El Gobierno sirio asegura que el conflicto ha costado la vida a 1.300 personas

Publicidad
Media: 0
Votos: 0

Unas 1.300 personas -600 policías y militares y 700 manifestantes- han muerto durante el conflicto interno que vive Siria, aseguró hoy en Moscú Busein Shaaban, la consejera del presidente sirio, Bachar al Asad.

"Seiscientas personas han sido asesinadas entre los oficiales del Ejercito y del Ministerio de Interior", dijo Shaaban, de visita oficial en Moscú.

La portavoz de Damasco subrayó que el número de muertos entre los manifestantes es de unos 700 y es comparable a los fallecidos entre las fuerzas policiales y militares.
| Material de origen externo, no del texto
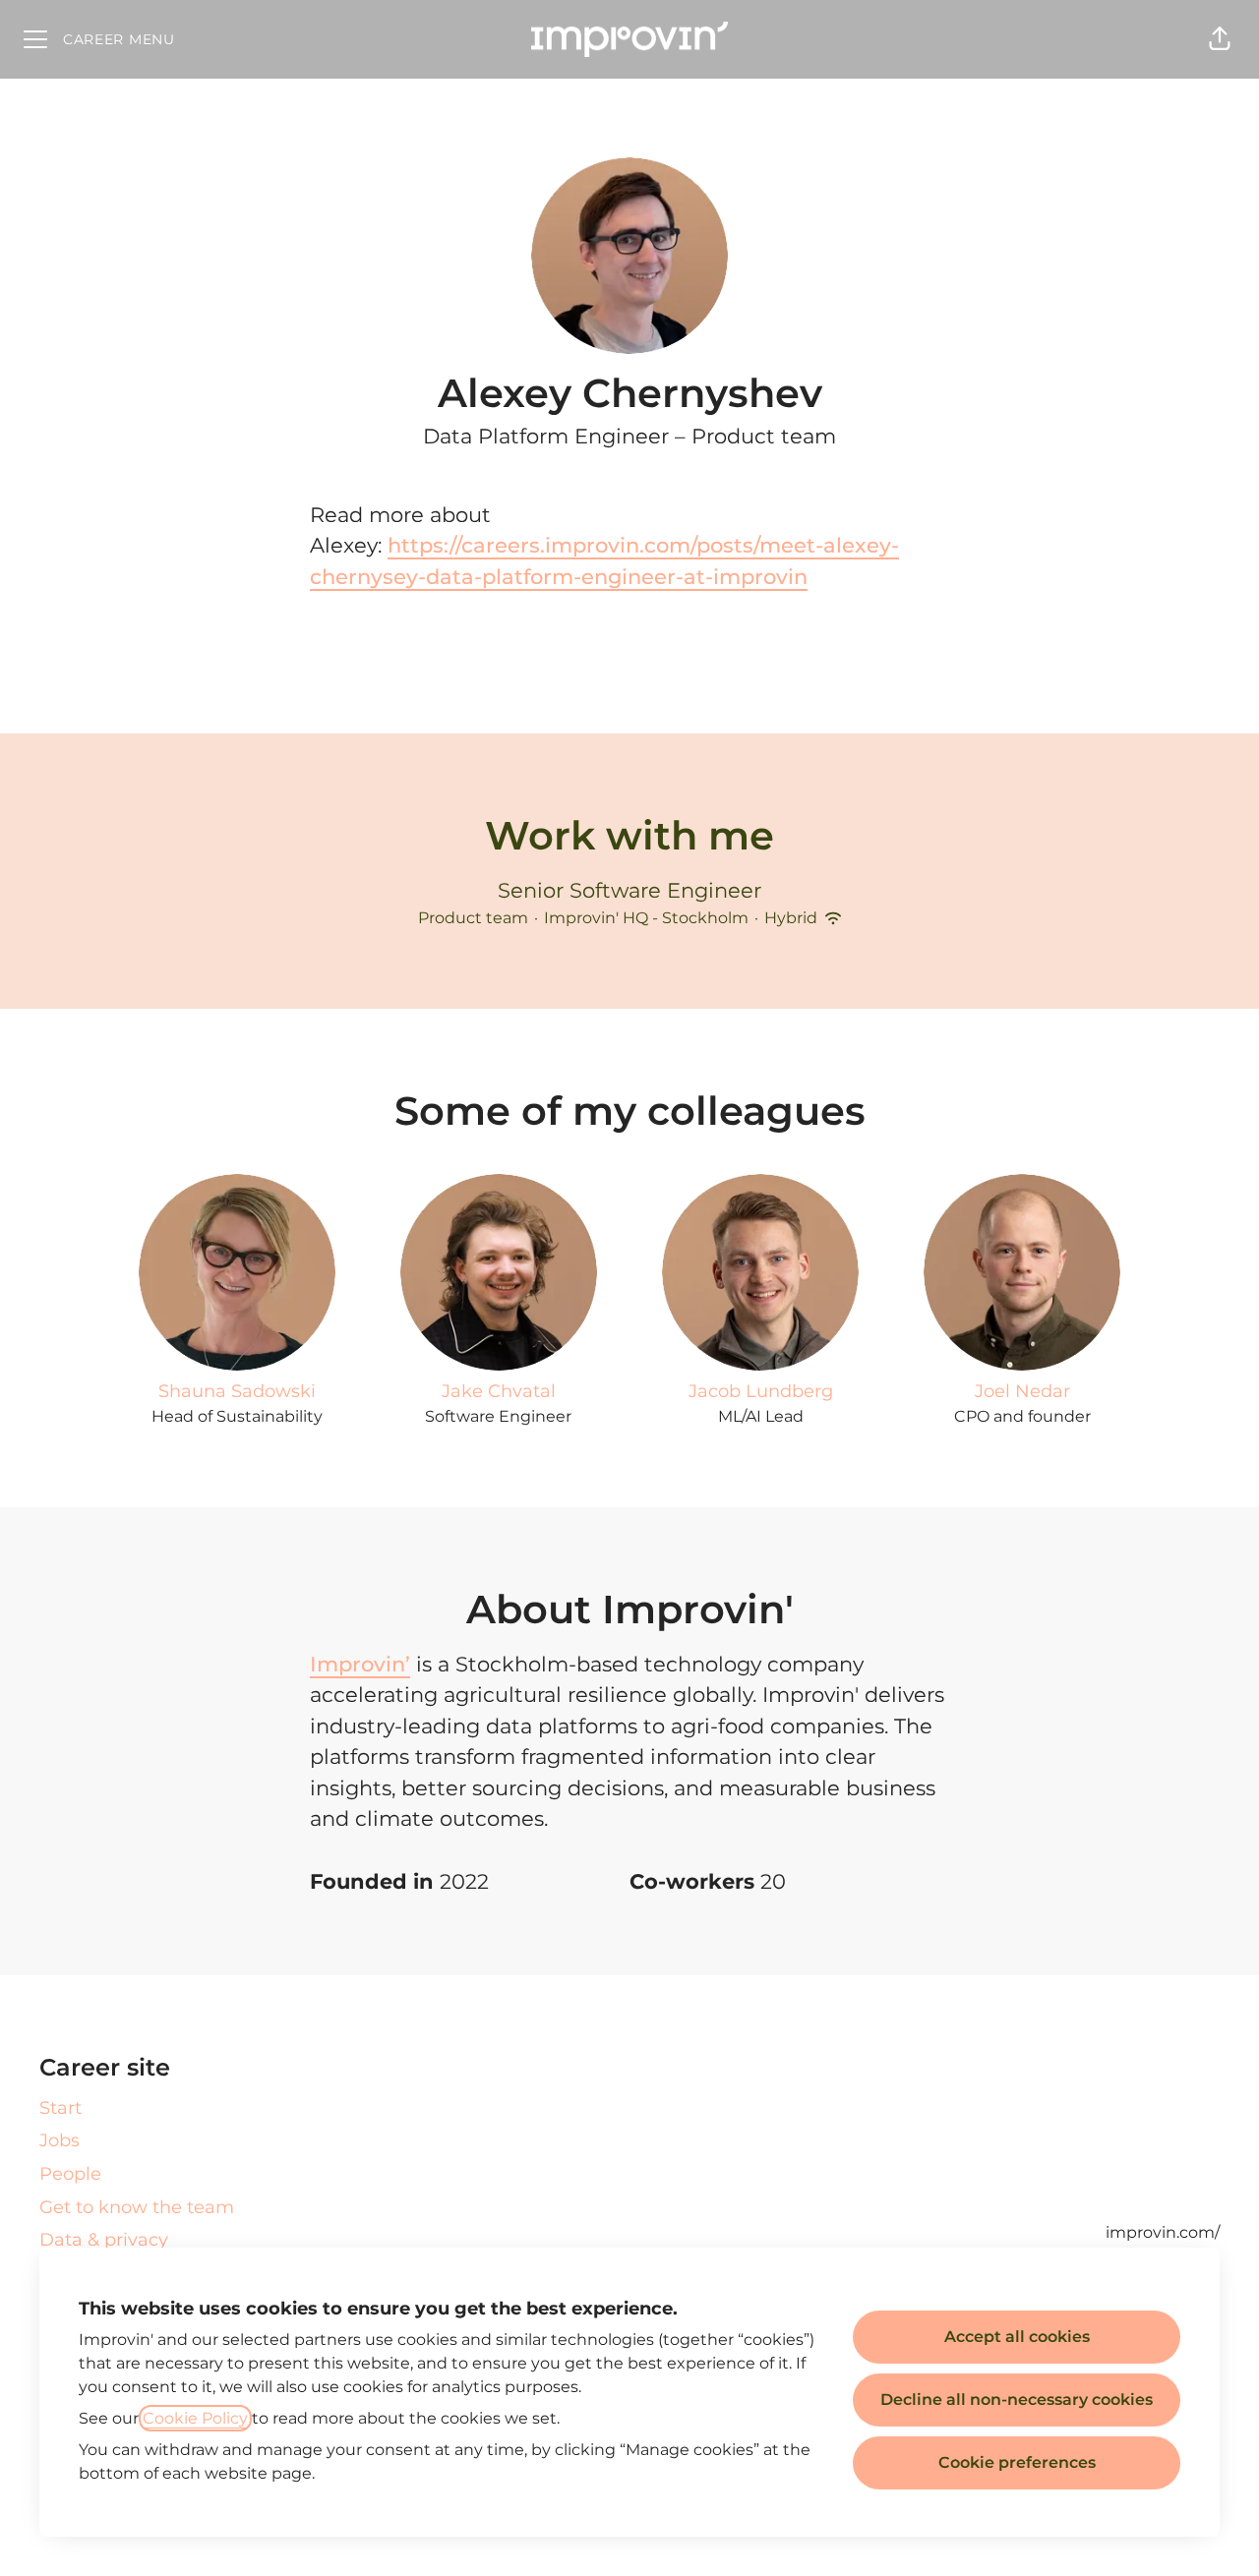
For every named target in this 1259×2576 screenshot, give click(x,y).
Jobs (59, 2140)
Hoy mismo, la Alta Comisionada de la ONU para los Derechos Humanos, Navi Pillay, señaló que la represión gubernamental en Siria ha causado al menos 2.600 muertos.

La consejera del presidente sirio para política e información negó las informaciones que desde algunas ONG hablan de 10.000 víctimas mortales.

"En absoluto es verdad. No es así. Tenemos las listas con los nombres de los fallecidos", apuntó.

La representante de Damasco, que se reunió hoy en Moscú con senadores rusos, dijo que las sanciones internacionales contra su país pueden provocar una escalada de la violencia, y llamó a la sociedad internacional a no intervenir en el conflicto.

"Nos pronunciamos contra la intervención en los asuntos del país y contra las sanciones. Esta postura (de Occidente) sólo puede llevar a una escalada de la violencia", afirmó.

Siria, agregó, entiende que los países occidentales no tienen interés en una solución pacífica de la situación.

"Hay intenciones interesadas de una serie de países en usar la región para provocar conflictos religiosos, desatar guerras civiles y de esta manera establecer su control sobre los recursos energéticos", aseveró Shaaban.

La consejera de Al Asad agradeció a Rusia su postura en el conflicto sirio, pero negó que necesite de la mediación rusa.

Shaaban instó a Occidente a adoptar la misma postura que Rusia respecto al conflicto que vive su país.

"Occidente tiene que entender de una vez que además de las personalidades (en alusión a Al Asad) en Siria también está, ante todo, nuestro pueblo, y hay que hacerlo todo para que nuestro pueblo tenga la posibilidad de llevar a cabo reformas estructurales sin violencia ni derramamiento de sangre", reiteró.